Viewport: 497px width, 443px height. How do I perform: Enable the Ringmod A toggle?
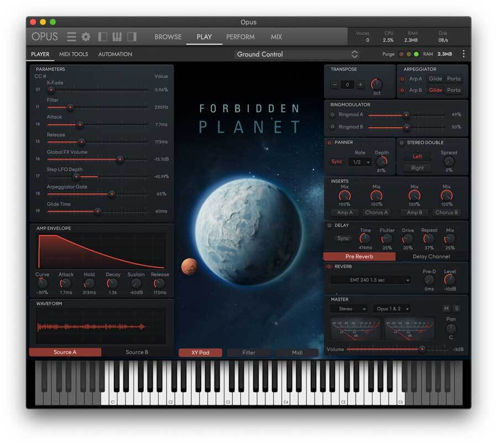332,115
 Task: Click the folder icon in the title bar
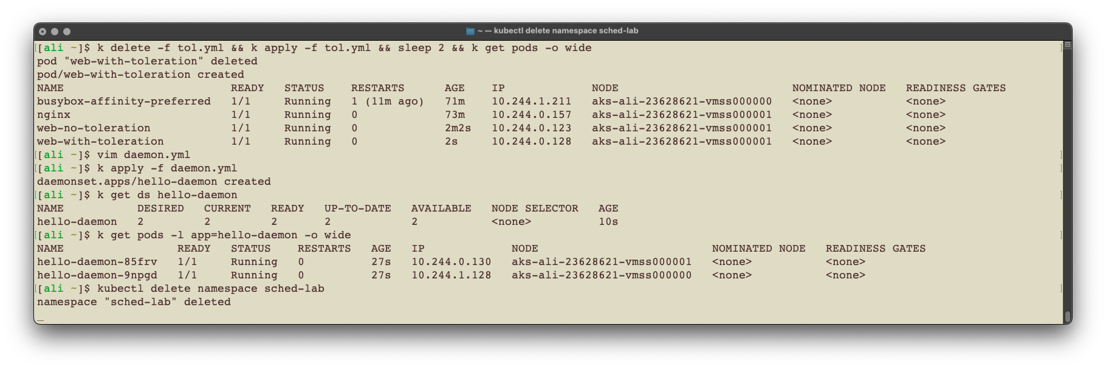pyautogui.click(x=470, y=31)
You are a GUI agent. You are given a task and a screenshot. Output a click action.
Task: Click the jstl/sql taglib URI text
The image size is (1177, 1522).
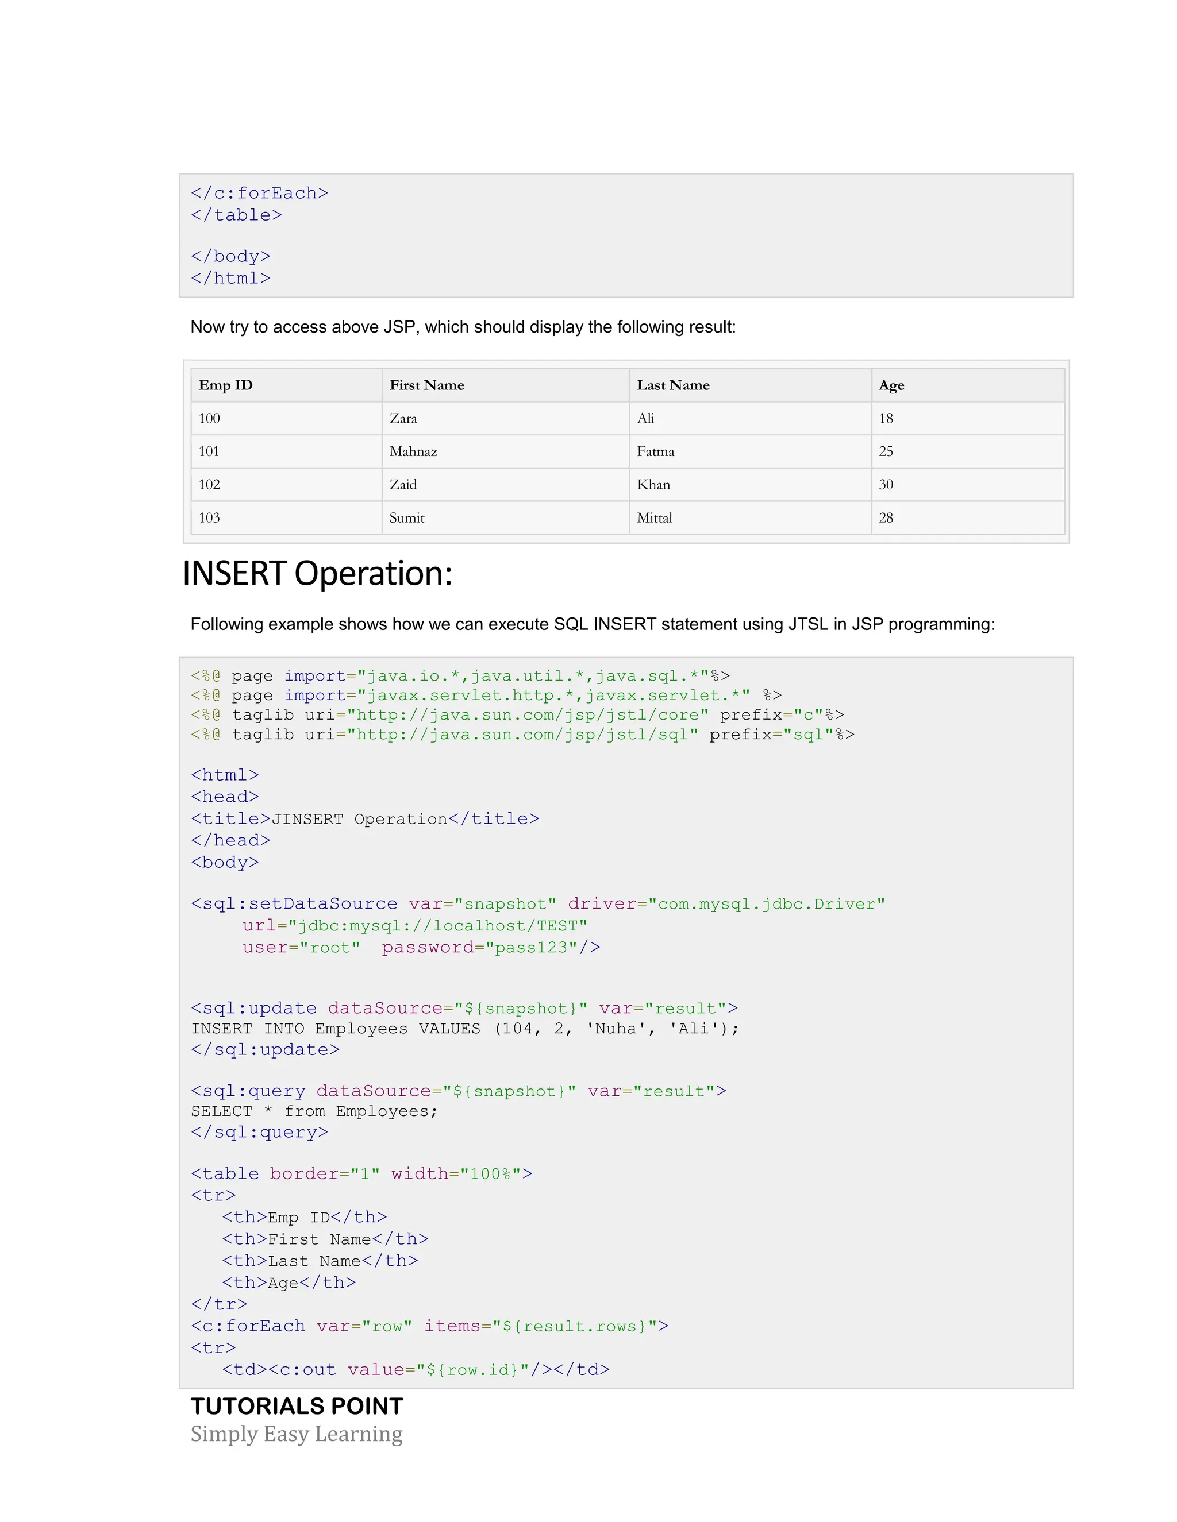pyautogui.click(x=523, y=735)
--------------------------------
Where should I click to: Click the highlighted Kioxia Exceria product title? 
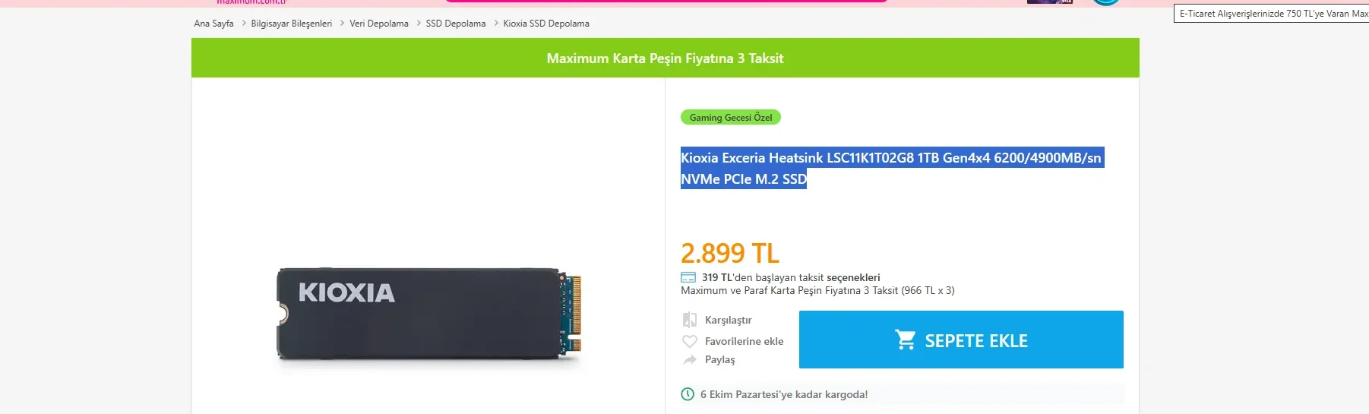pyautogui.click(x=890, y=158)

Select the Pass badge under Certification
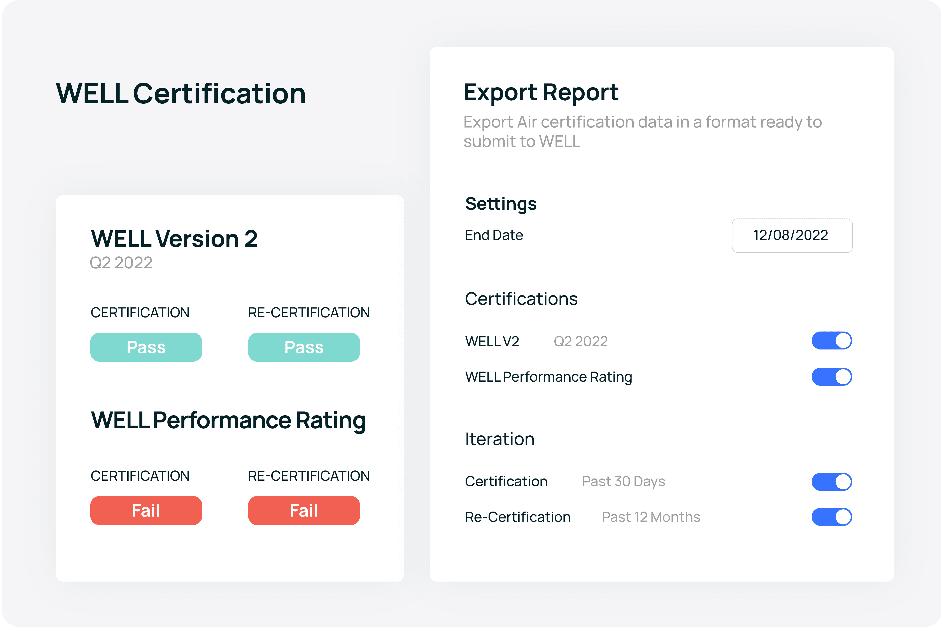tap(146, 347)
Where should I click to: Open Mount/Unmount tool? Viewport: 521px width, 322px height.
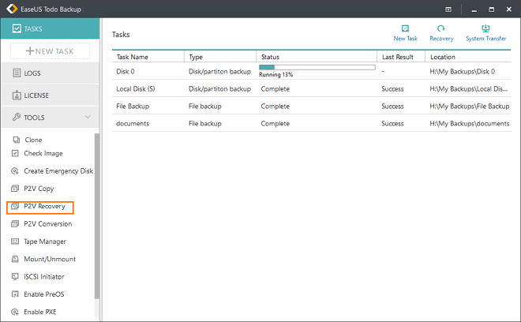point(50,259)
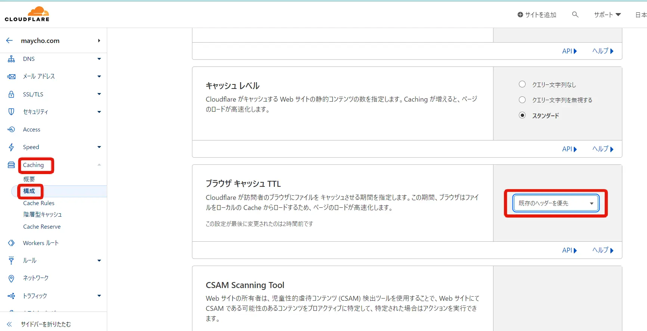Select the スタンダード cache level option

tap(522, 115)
--------------------------------
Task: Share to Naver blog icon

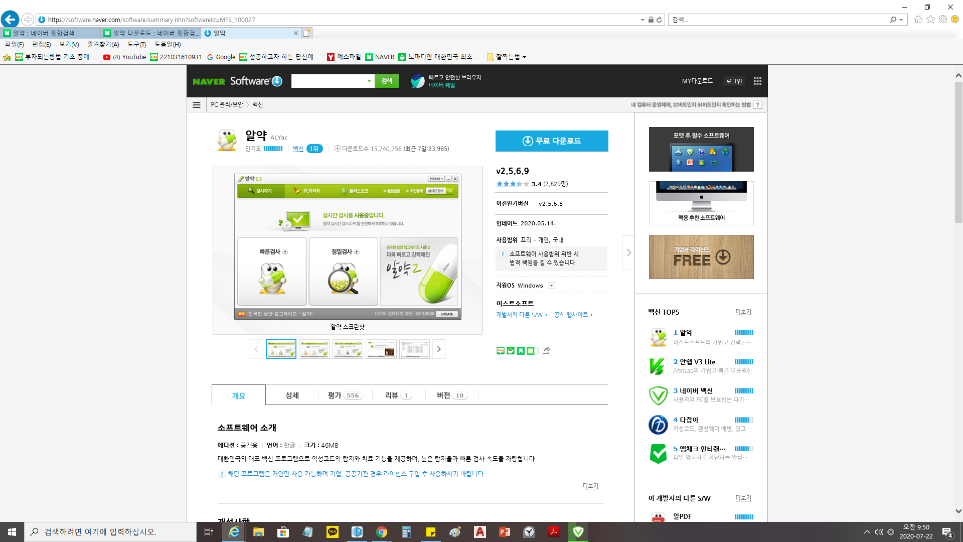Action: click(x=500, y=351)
--------------------------------
● **STATED EXERCISE**: Copy the lines exactly as they appear in the records, starting with the line that contains "Where should I click to: Click" and going on through the line that contains "tap(522, 115)", including both of those lines. Leave the pictures out of the answer.

● **ANSWER BELOW**:
Where should I click to: Click the highlighted Kioxia Exceria product title? 
pyautogui.click(x=890, y=158)

Select the Pass badge under Certification
tap(146, 347)
Where should I click to: Open Mount/Unmount tool? Viewport: 521px width, 322px height.
point(50,259)
Select the スタンダード cache level option

tap(522, 115)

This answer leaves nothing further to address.